=== Extract provided ===
####################
Physical therapists speak out to Himes

As legislators pore through a health care reform bill that runs nearly 2,000 pages, U.S. Rep. Jim Himes, D-4, took another stop on his listening tour to hear the concerns of physical therapists and see how -- and if -- the bill could help them.

A dozen therapists told Himes their stories -- many of which involved insurance companies constantly lowering reimbursement rates -- that put them in a hard place.

"We're not too far from being break-even. There are no corporate jets around here," said Richard Preneta, director of Preneta Physical Therapy in Fairfield, which is where the meeting was held. "You know, I'm [working] 50-60 hours ... and we're getting by. We're doing well. We take good care of our employees and we try to do a great job for our clients coming in, but the reimbursement fee schedules have gotten so low."

He said that private insurance companies are paying 30 percent less than Medicare, which was already low to begin with. Due to the low reimbursement rate, Prenata heard that a colleague was laid off because he was the highest-paid (yet most experienced) at a practice. He's seen more recent graduates filling those positions.

"I'm not knocking it -- we all started someplace -- but if you have a clinic full of new graduates you're not going to have the same level of care," said Preneta.

David Scopino, managing partner at C.O.R.E. Physical Therapy and Sports Medicine, based in Bridgeport, told the story of an 87-year-old patient, a retired teacher, with a herniated disc and arthritis in the knees so bad that she can barely walk. Her doctor ordered 12 sessions of physical therapy. She was only able to obtain six.

"Basically, the insurance industry dictates the care," said Scopino.

Shaleighne Preneta, practice administrator at Preneta Physical Therapy, said it is difficult to fight back against the lower reimbursement. She said the companies have the power to say "Well, OK, if you don't want to join up that's fine. We have plenty of providers."
####################
=== Task list ===
**A)** Answer these questions using the article about physical therapists speaking with Himes:
(i) How many therapists told Himes their stories?
(ii) According to Richard Preneta, how much less than Medicare do private insurance companies pay?
(iii) How many physical therapy sessions was the 87-year-old patient able to obtain?
**B)** Proceed with the article about physical therapists speaking with Himes, beginning after its final sentence.
####################
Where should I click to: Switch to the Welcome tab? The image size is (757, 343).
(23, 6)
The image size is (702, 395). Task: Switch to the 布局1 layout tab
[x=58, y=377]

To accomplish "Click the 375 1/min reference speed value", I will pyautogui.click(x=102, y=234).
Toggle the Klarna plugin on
####################
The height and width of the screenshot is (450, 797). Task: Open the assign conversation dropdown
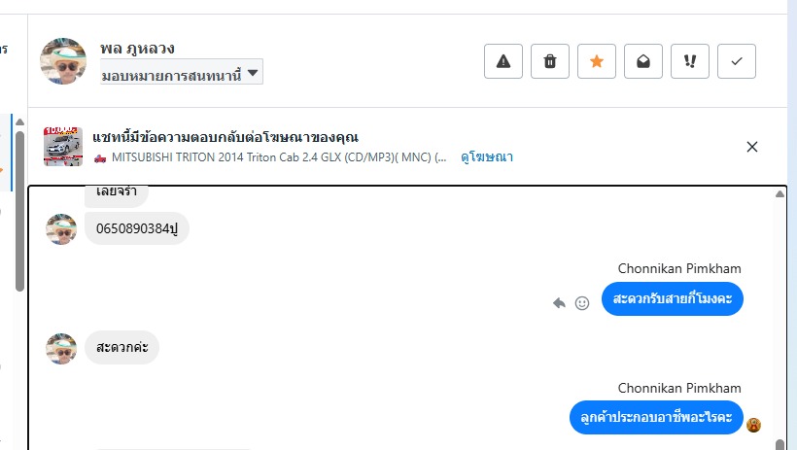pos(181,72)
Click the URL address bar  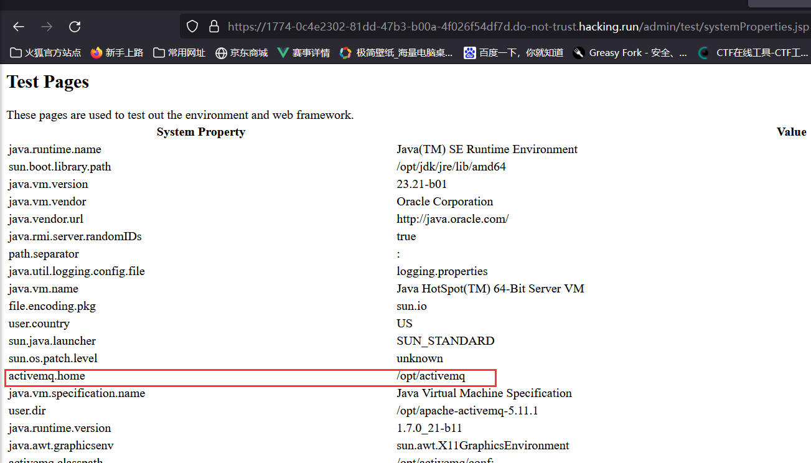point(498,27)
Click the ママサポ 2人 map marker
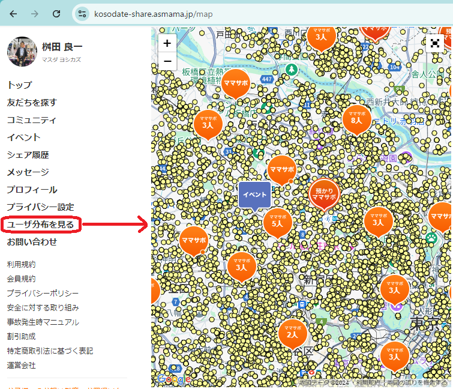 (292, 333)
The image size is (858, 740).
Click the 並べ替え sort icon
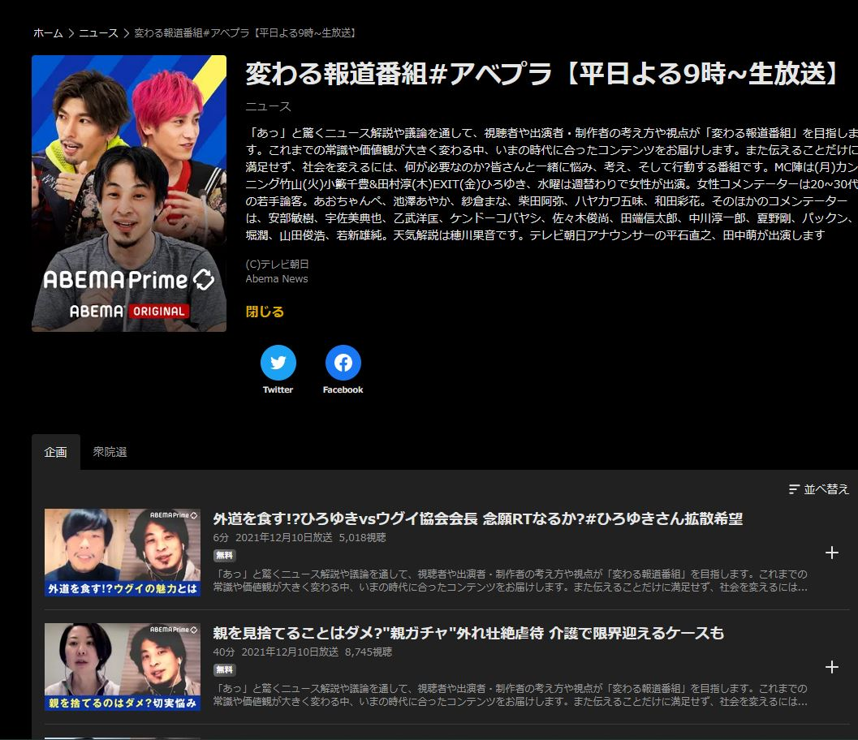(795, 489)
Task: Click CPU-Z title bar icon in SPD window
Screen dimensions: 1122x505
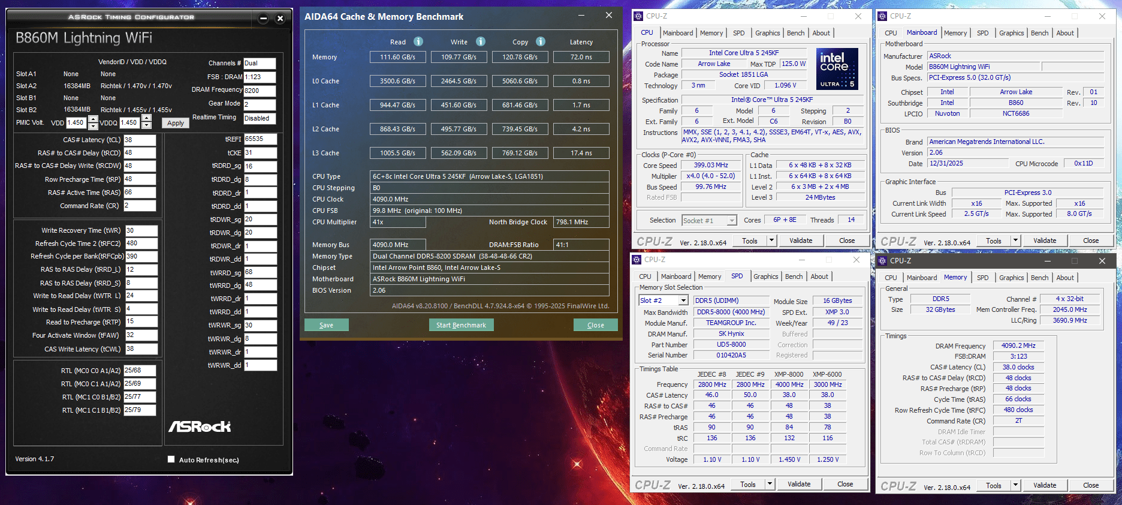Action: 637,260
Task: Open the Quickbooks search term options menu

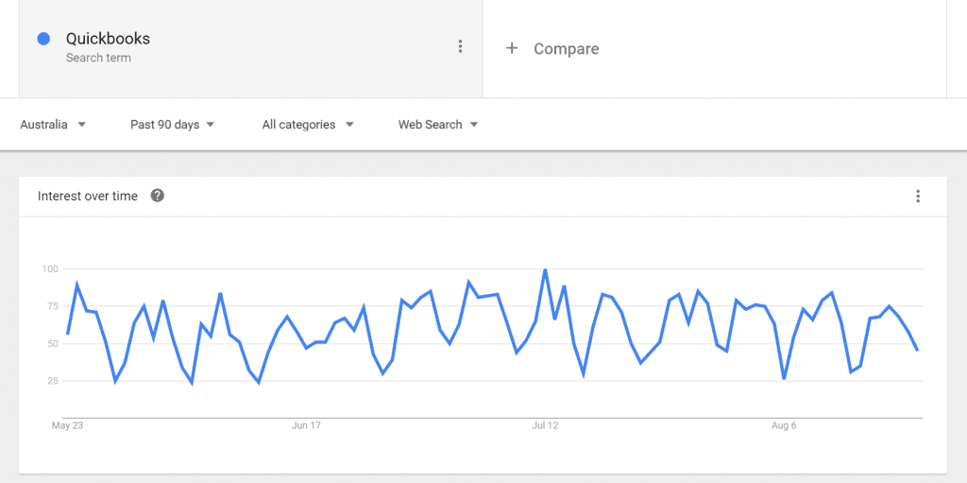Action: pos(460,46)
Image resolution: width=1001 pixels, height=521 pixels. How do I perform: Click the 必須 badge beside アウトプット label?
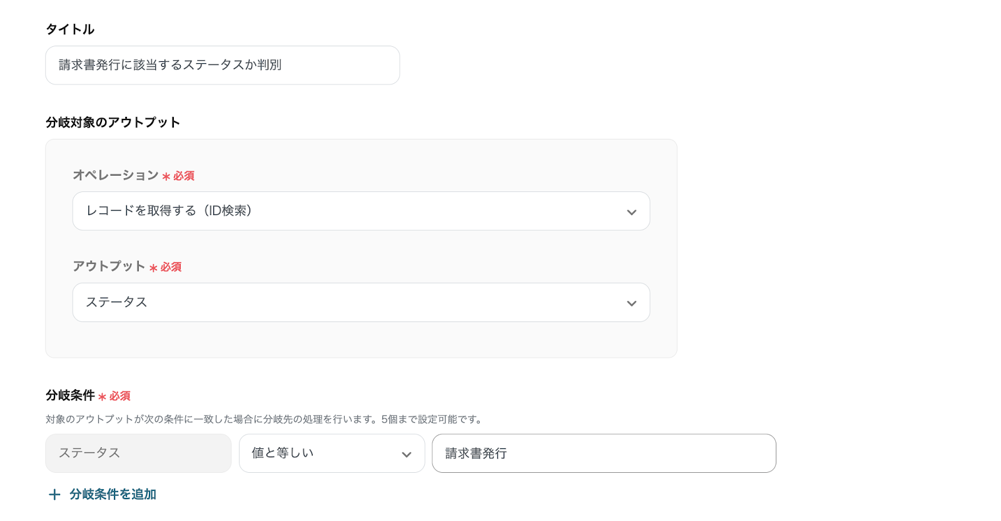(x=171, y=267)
####################
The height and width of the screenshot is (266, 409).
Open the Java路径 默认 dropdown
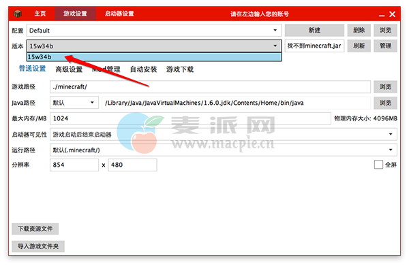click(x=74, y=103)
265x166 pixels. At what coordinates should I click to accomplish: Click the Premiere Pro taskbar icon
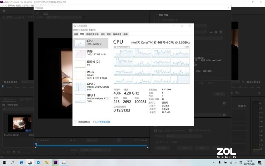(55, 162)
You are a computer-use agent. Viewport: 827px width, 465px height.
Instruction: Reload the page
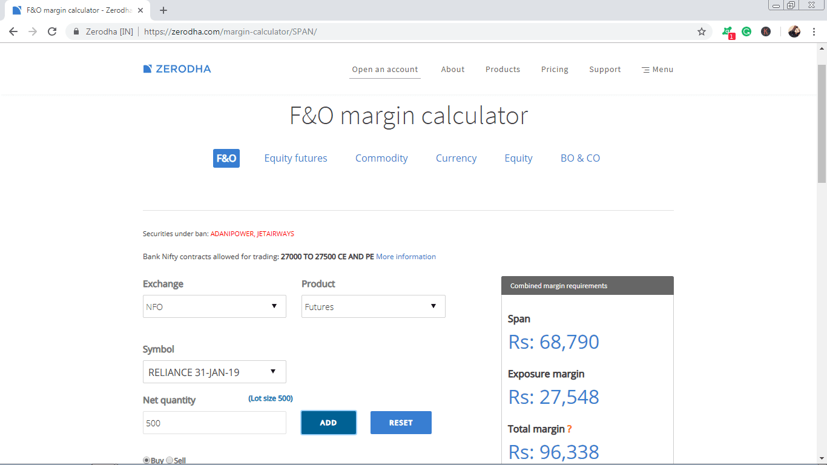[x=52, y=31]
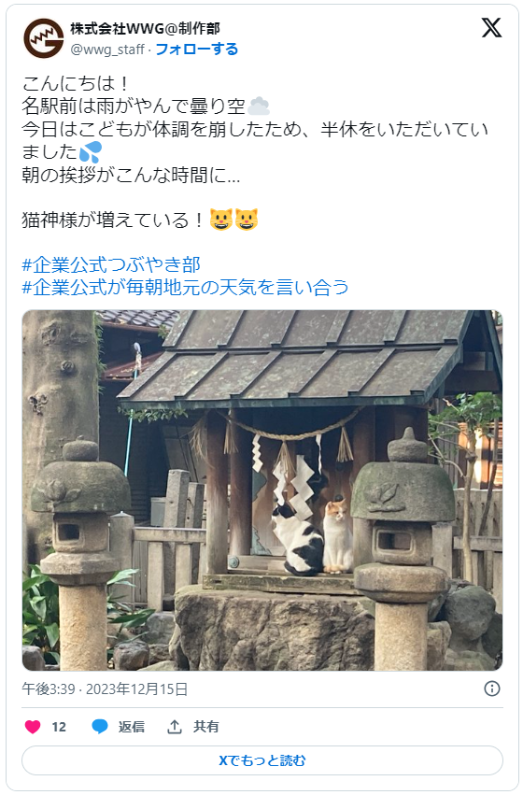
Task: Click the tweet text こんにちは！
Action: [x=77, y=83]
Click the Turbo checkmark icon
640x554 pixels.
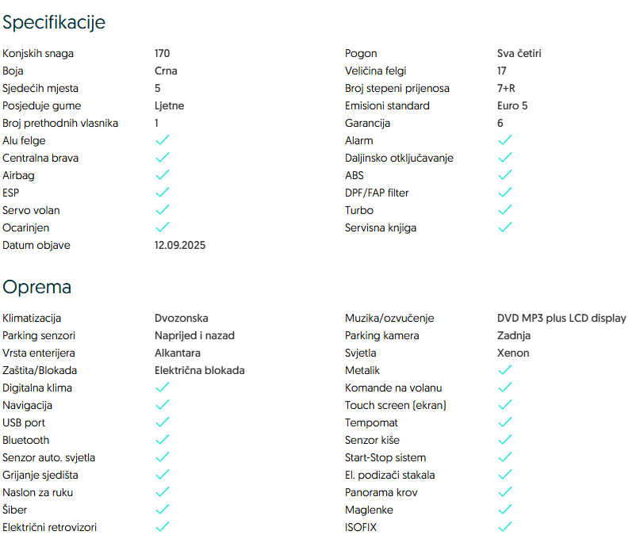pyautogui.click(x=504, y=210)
####################
=== Answers to the exercise ===
**A)**
(i) A dozen.
(ii) 30 percent less.
(iii) Six.

**B)**
"We feel like we're by ourselves," she said. "They don't care about us. Nobody cares about us, that we're trying our hardest to serve our patients, but yet we can't afford to give the service for what they want to pay."

Himes listened to the physical therapists and asked questions or for clarification with some of the subjects that were brought up. He also mentioned how he suffers from lower back pain. His doctor told him that he could go through surgery, spend "a lot of time and a lot of money" but the results would probably be less fruitful than performing stretching exercises and seeing a physical therapist.

The issue of promoting education rather than spending money on tests and surgery is something that Michael Emery, president of the Connecticut chapter of the American Physical Therapy Association, said is vital to the reform of health care.

"Instead, they should come to a physical therapist. We educate them. We indentify the faulty mechanics because of the injury... it eliminates the extra physician ordering extra tests and more paperwork and more confusion," he said.

Toward the end of the hour-long session, the physical therapists were left with what they arrived with: uncertainty.

"I don't know quite how to get around this problem we started with here, which is, the insurance companies tell you you're going down 30 percent. We don't have a lot of jurisdiction over that," said Himes.

He explained that in the public option portion of the bill, reimbursement rates would be negotiated with the health care providers.

"That could be good or bad, depending on the nature of the negotiations," said Himes. "I'm having a little trouble getting it around my head where we've got the leverage to deal with the problem that we opened our meeting with."

Scopino replied, "It's our primary problem."

Himes concluded the meeting and asked if he could be sent some studies that were previously discussed that show the value of physical therapy in treating injuries in a cost-effective manner.

"I got to tell you, this was a blind spot," he said, referring to the issues that physical therapists are dealing with.